Keyword extraction and summarization from unstructured text: A case study with open data from legal domain
Varun Singh (Arizona State University, United States), Srividya Bansal (Arizona State University, United States)
Information Extraction (IE) is an important and crucial task in the world of web and open data. IE is achieved using Natural language Processing (NLP). There are various techniques used for extraction of information, however coming up with useful and meaningful information is the most important task. Many search engines rely heavily on IE. This paper focuses on entity extraction of named entities from natural language and converting them into knowledge graph of triples. The goal is to answer two types of queries (i) Keyword search that returns exact information; (ii) Summarization of a keyword in question. A case study using open data from legal domain is presented.
Speeding Date - The Mathematics of Fast Calendar Algorithms
Cassio Neri, Independent Researcher
This talk, a joint work with Prof. Lorenz Schneider of EM-Lyon, concerns fast calendar algorithms. I start by touching on the fascinating history of the Gregorian calendar, from its Roman origins until it got its current form in the 16th century. This evolution deeply impacts implementations of calendar algorithms in all types of software systems. Then, I progress to the study of Euclidean Affine Functions which provide the mathematical foundations of our algorithms. Specifically, I show some algebraic and numerical results that explain why our algorithms are so suited for modern superscalar CPUs. Along the talk, I present code snippets in C/C++ and x86_64 assembly and also benchmark results showing that our algorithms perform considerably faster than counterparts in Microsoft's .NET framework, OpenJDK, Android phones and other popular open source libraries. Literally billions of devices can benefit from our results. Actually many already are since I have contributed these algorithms to GCC's C++ Standard Library and to the Linux Kernel
From Datasets to Knowledge to Decision-making in e-Gov Processes: Best Practices in Public Administrations.

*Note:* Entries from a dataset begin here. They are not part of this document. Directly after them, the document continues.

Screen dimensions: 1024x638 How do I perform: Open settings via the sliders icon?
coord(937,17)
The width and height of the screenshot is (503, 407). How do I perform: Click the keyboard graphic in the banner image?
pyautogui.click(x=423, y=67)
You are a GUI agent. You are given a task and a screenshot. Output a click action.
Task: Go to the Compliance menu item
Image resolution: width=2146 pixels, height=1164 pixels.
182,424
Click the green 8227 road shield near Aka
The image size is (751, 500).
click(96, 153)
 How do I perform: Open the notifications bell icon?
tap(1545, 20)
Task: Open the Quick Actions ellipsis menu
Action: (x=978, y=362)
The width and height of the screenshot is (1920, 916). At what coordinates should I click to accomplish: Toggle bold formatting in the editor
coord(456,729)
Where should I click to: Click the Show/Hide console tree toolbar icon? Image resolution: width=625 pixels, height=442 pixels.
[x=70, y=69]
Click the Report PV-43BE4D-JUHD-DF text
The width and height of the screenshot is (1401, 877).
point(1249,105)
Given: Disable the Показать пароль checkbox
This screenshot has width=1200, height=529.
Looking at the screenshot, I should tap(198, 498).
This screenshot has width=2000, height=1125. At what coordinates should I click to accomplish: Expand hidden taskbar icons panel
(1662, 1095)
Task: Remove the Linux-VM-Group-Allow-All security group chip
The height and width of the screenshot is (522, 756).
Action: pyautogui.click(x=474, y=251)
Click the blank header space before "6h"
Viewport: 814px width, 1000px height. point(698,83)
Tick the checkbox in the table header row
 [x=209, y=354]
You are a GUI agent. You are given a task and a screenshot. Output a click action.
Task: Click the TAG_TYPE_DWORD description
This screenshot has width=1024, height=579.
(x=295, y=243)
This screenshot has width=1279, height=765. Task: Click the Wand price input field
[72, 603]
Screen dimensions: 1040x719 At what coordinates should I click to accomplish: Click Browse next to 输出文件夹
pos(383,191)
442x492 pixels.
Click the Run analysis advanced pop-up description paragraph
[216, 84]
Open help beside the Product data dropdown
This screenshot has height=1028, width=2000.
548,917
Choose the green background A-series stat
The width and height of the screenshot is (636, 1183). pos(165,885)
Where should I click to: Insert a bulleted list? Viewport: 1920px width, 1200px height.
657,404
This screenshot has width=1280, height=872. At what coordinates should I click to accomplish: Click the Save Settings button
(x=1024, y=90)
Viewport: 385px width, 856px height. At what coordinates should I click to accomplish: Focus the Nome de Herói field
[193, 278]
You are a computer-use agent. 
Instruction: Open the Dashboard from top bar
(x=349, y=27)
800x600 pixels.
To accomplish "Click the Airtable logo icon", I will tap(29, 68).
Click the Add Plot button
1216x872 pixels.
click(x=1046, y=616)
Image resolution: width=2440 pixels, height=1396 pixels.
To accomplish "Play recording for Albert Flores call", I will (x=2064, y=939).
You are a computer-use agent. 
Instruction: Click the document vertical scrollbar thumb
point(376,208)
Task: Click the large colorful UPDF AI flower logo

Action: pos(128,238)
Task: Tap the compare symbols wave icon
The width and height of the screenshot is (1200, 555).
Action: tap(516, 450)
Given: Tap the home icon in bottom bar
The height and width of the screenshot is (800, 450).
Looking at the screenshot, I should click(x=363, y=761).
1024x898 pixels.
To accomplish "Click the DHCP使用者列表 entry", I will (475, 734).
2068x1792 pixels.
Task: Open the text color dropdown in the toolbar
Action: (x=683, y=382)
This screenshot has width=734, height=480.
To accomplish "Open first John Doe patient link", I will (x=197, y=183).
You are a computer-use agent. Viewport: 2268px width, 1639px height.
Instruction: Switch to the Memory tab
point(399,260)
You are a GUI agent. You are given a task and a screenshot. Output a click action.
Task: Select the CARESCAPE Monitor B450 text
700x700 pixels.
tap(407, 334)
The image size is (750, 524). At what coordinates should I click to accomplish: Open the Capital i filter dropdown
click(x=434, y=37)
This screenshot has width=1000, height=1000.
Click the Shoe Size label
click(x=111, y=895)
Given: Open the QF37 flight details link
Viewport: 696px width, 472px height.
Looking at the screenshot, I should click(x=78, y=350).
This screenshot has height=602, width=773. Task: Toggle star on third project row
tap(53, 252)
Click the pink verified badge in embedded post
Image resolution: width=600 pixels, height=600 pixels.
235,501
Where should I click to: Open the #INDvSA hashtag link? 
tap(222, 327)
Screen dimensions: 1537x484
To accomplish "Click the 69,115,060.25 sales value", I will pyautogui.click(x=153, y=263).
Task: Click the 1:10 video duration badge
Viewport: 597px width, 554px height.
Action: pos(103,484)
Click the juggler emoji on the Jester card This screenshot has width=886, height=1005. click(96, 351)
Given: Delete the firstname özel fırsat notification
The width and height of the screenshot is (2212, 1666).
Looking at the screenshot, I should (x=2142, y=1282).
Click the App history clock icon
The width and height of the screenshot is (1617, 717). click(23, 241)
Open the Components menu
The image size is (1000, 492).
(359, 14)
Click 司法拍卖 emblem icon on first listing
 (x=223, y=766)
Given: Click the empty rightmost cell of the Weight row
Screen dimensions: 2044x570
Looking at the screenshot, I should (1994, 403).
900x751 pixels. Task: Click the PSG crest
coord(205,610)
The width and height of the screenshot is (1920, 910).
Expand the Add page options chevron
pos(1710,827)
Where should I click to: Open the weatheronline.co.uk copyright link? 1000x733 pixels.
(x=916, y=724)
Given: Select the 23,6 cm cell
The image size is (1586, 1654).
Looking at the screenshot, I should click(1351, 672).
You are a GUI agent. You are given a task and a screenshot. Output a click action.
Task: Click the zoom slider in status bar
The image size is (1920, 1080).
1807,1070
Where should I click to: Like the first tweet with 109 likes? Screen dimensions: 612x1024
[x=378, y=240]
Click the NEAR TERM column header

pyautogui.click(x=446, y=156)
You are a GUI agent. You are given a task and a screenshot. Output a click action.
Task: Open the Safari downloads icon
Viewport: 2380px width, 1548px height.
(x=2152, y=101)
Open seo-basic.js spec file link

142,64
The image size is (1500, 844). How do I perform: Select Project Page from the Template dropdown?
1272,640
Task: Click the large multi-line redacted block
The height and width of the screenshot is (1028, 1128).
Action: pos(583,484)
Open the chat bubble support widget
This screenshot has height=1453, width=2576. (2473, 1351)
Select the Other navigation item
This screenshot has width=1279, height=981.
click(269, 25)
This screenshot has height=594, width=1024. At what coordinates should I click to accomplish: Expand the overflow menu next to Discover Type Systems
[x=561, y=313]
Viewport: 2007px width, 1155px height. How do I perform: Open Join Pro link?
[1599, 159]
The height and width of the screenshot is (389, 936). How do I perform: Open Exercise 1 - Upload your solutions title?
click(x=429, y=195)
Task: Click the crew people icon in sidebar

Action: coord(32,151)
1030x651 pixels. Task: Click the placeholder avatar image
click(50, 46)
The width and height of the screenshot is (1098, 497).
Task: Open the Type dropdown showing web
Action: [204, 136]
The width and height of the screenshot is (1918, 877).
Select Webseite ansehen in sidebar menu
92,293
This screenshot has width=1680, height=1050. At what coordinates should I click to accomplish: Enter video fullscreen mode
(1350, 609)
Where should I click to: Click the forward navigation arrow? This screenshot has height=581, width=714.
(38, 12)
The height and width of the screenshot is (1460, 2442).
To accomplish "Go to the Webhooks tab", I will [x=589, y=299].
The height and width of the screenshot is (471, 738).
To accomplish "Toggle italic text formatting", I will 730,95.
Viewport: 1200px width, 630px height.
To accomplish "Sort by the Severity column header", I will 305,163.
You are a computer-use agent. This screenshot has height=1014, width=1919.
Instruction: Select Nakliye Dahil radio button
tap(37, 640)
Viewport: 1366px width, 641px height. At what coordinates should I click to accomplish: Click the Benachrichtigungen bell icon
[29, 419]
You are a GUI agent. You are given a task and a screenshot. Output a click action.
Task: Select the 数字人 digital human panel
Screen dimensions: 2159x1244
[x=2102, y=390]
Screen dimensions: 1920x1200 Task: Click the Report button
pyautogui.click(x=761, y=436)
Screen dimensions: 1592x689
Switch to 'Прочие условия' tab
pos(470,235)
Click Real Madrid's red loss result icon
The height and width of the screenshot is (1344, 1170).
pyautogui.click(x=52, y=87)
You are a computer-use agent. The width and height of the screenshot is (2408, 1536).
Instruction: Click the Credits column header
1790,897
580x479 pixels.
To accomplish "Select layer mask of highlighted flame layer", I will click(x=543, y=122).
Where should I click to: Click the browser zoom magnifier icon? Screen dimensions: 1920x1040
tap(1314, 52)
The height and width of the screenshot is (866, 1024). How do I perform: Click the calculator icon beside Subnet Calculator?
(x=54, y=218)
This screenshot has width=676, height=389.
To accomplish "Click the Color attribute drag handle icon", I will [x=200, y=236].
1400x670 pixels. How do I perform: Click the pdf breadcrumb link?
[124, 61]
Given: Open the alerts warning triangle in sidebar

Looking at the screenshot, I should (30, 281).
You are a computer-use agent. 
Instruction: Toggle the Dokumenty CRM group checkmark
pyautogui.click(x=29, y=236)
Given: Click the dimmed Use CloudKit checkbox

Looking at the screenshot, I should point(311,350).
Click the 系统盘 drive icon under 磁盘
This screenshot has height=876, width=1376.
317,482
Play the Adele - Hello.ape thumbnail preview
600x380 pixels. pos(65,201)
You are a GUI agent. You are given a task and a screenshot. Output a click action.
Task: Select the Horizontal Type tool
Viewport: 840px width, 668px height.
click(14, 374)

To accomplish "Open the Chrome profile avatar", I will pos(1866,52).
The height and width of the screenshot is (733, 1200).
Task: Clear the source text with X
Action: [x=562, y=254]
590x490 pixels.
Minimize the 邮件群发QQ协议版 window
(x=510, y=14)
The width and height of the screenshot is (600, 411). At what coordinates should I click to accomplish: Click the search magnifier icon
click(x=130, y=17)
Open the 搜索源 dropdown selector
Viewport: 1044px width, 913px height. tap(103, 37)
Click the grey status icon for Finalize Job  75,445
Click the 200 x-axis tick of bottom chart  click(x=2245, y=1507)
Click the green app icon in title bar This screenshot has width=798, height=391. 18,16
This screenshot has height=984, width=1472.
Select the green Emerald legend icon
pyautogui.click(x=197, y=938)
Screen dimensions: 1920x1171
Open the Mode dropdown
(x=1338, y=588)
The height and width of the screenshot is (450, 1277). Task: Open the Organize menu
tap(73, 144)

Giuseppe Ferretti, Chair: Alessia Antelmi
The pyramid Data-Information-Knowledge-Wisdom shows that, starting from the base, the incremental elaboration at each level is useful to accumulate the experience that allows decision-making processes in every organization, public or private. The decision-risk decreases towards the vertex of the pyramid, but only if the value and the quality of the base (data) is high and if the security is granted: there is a need for a continuous attention to standardization and regulation about this, expecially in Health, Social and Environment sectors. In e-gov processes, the Public Administration must be both Producer (for citizens, enterprises, professionals and other PA's) and Consumer (e.g. by interoperability with other PA's or by using Research tools and prototypes) of high quality open data, compliant with privacy and transparency. We will show some of the most interesting experiences in PA's, pre and post pandemic, at european, national and regional level, originated by citizen's contests or by decision-maker actions.